Firstly, we can learn to think outside the box. During the outage, different companies remained delivering content in some rather imaginative ways. The Guardian temporarily shifted its communications to Twitter to run a live blog, whilst The Verge (owned by Vox Media) created a series of live Google Docs that were then shared with users – a genius plan until one editor went rogue and accidentally left a doc unlocked, causing readers to swarm the document and begin editing freely themselves.
The BBC was one of few companies left unaffected. How? The BBC has a backup system in place, meaning that if one CDN goes down, content can still get to the end user, just along a different route (smart, eh).
And then there’s Netflix, weathering the storm with its Simian Army – a suite of independently developed tools that randomly disable production to make sure the streaming platform can survive sudden system failures without disrupting the service to consumers.
But, overall, a key learning here is that by allowing a few large companies to have a monopoly over the CDN market there exists an increasing centralization of internet infrastructure, resulting in single points of failure to cause sweeping outages.
As we hunger for more speed online, the internet’s infrastructure has been concentrated into the hands of a relatively small number of companies, as a smattering of CDNs (like Fastly and Cloudflare) and Cloud Hosts (like AWS, Microsoft Azure, and Google Cloud Platform) dominate the space.

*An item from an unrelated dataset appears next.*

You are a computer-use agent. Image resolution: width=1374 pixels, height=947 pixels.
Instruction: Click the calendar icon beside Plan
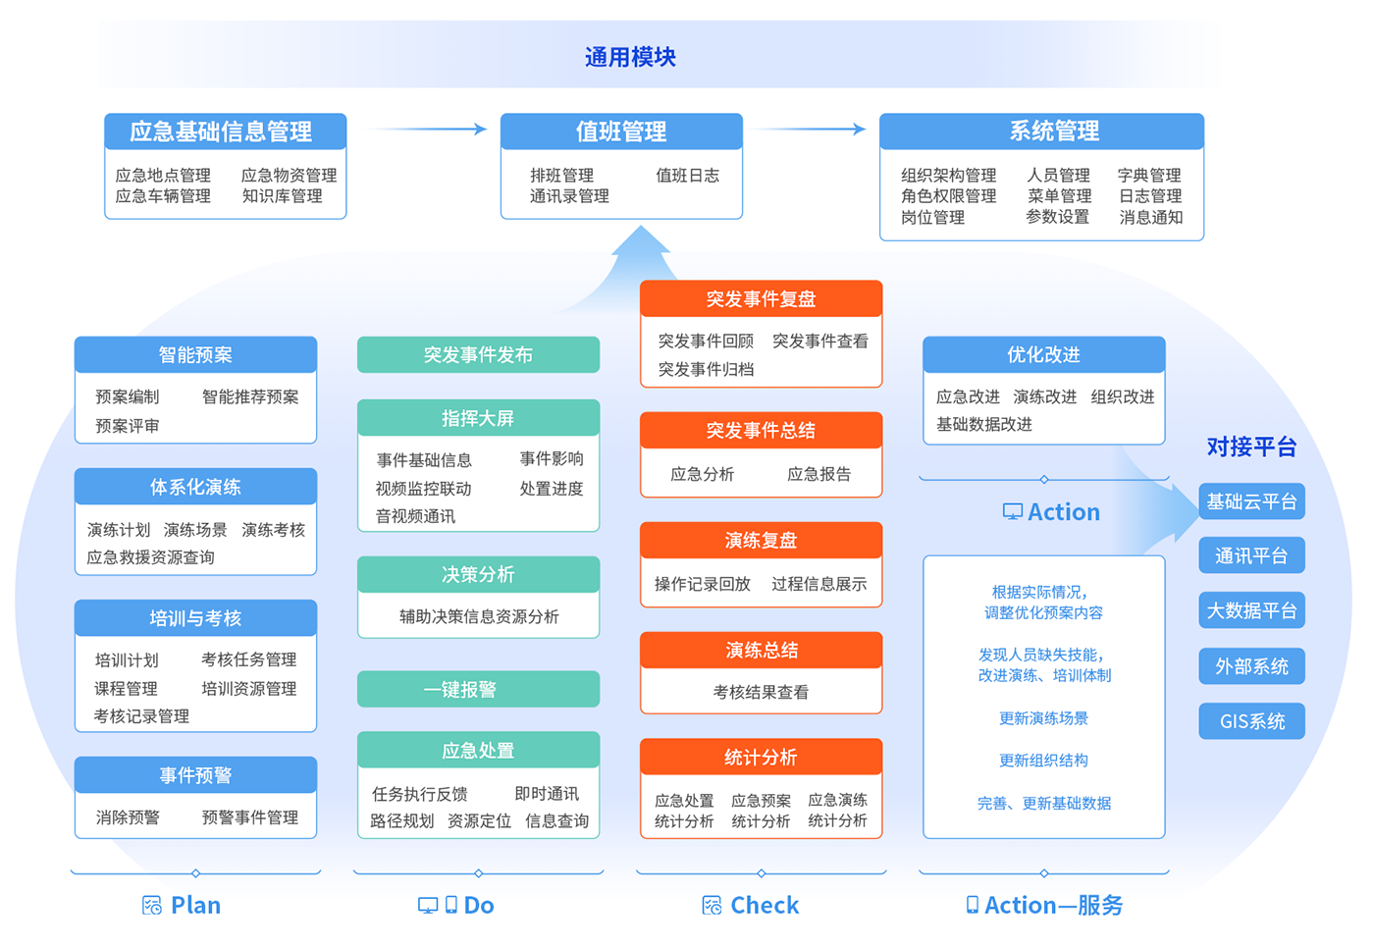click(x=151, y=906)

Due to the scale of these companies, the providers rarely fail. However, on the rare occasion that they do fail (oftentimes as a result of human error), they pull large sections of the internet down with them, and whilst it is possible to run a site on two or more providers (like the BBC), this is a technically complicated and costly process. What is needed is a democratization of the CDN and Cloud Hosting market, one that safeguards against one small error causing global upheaval and allows users to access content undisrupted.